Infinite Hope

One of the wise sayings of Martin Luther King Junior was that ,“We must accept finite disappointment, but never lose infinite hope.” This bears thinking about at Easter 2024.

We are not short of disappointments. Over the Easter weekend, Donald Tusk, Prime Minister of Poland and former President of the European Council, has been speaking of Europe being in a pre-war situation: “I don’t want to scare anyone but war is no longer a concept from the past.” What a disappointment to those who hoped that Europe had emerged from its violent past to chart a peaceful future.
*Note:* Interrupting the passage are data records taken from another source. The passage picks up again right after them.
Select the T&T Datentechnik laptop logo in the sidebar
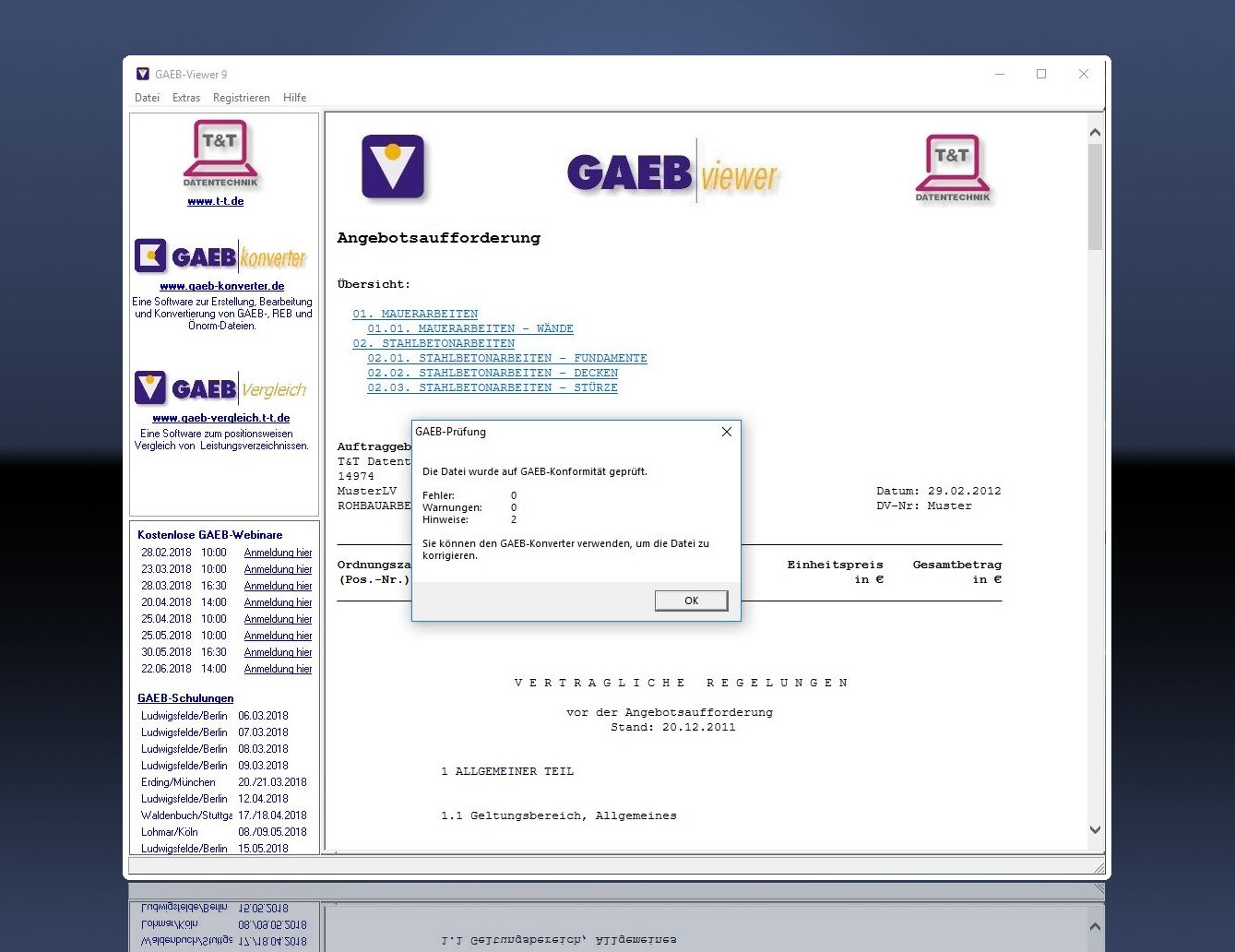Screen dimensions: 1235x952 point(220,155)
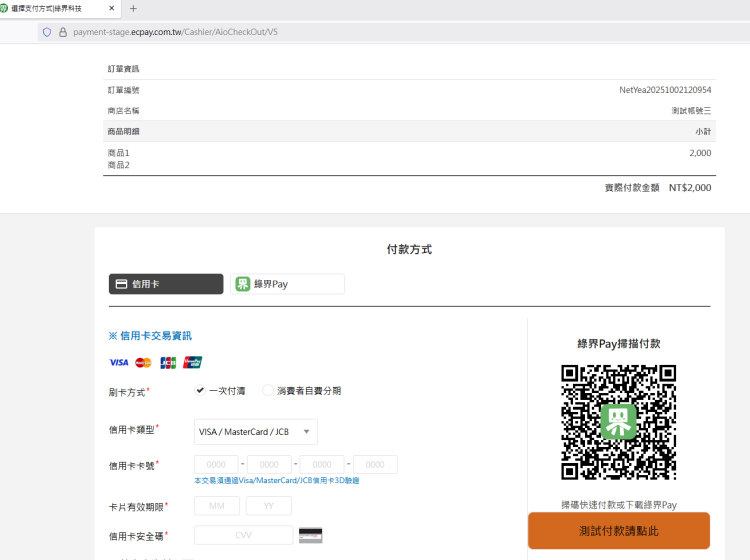Select 一次付清 one-time payment option
Viewport: 750px width, 560px height.
tap(200, 391)
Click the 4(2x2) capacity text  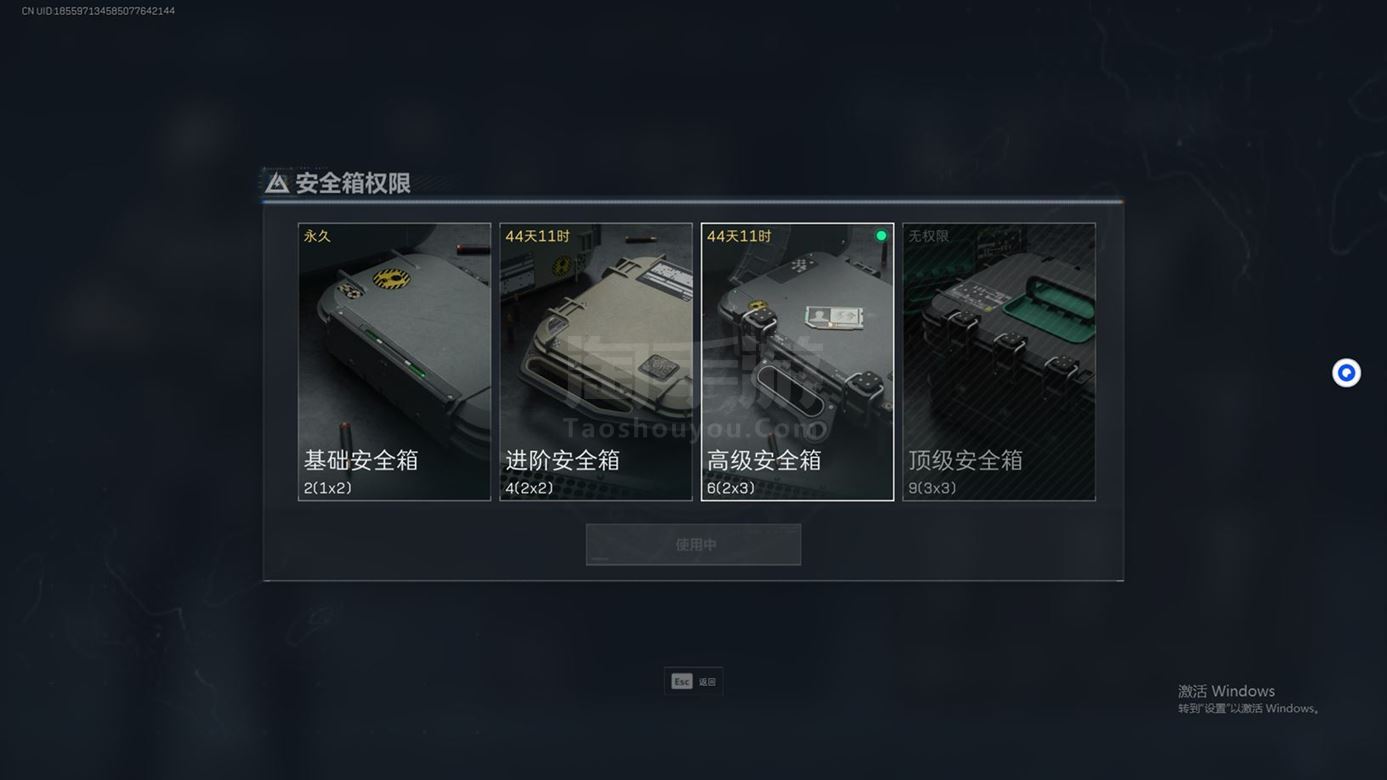click(530, 488)
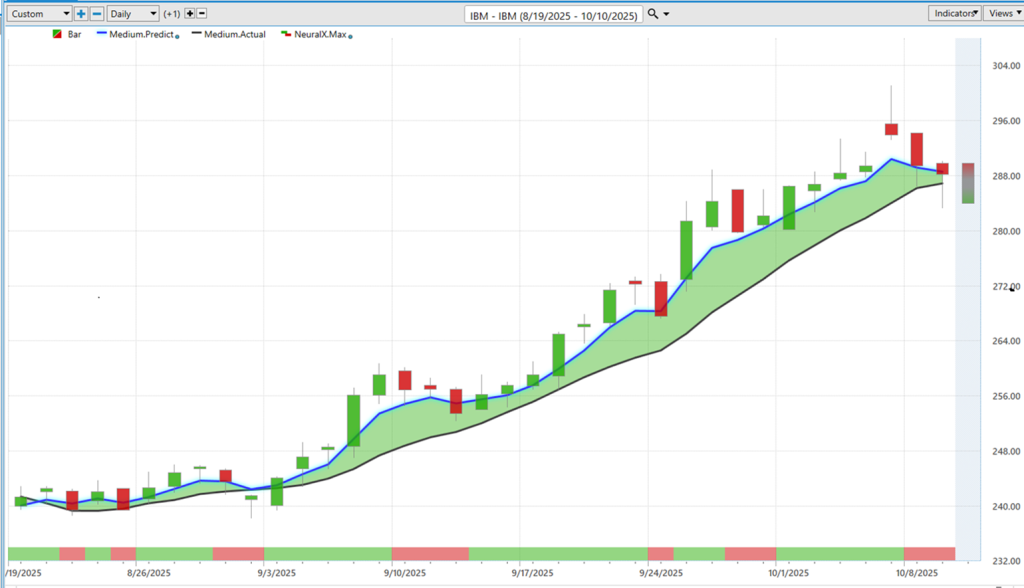The image size is (1024, 588).
Task: Expand the arrow beside the search icon
Action: [x=667, y=14]
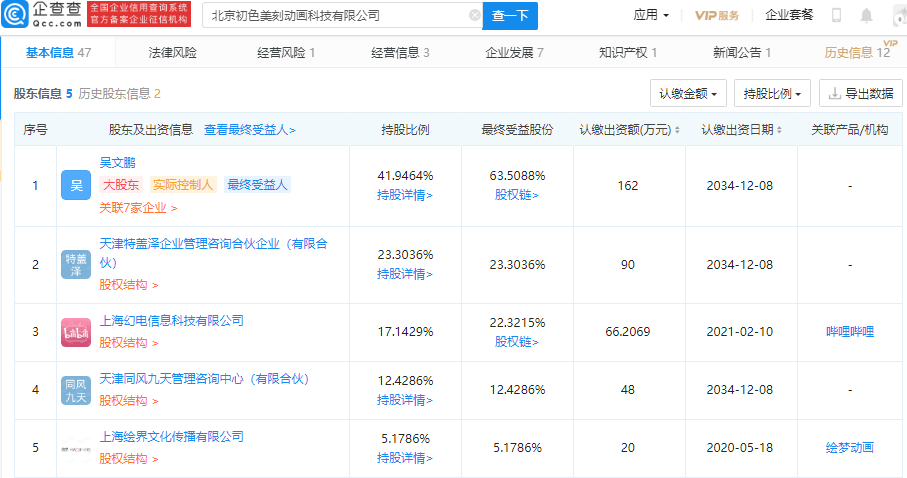The width and height of the screenshot is (907, 478).
Task: Click the 特盖泽 shareholder avatar
Action: 76,263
This disappointment is compounded by the fact that the current wars are not only bringing death and devastation to many of our contemporaries, they are also sucking resources into the arms industry that are desperately needed elsewhere. The real war that we need to be fighting in our time is not against one another. It is against the common threat of climate catastrophe – in a context like Malawi this threat is now becoming a reality. The human community has not been able to organize itself to counter damaging climate change – disappointment!

We could go on. But we also have to attend to the question of how to cope with such disappointment? When time and again our hopes are dashed and we are left crushed and dismayed, where can we find the energy to continue the struggle? Martin Luther King points us to “infinite hope.” Here is the meaning of Easter.

South Sudan is a country that had had more than its fair share of disappointments. Catholic priest John Ashworth has lived through many of them and it has impressed on him what is distinctive about the witness of the church: “Unlike most NGOs and indeed most of the international community, the church is in it for the long haul. The church embodies immense patience and looks beyond the present suffering to a hope-filled future. In the Christian archetype death comes before resurrection, but in the end, resurrection does come.”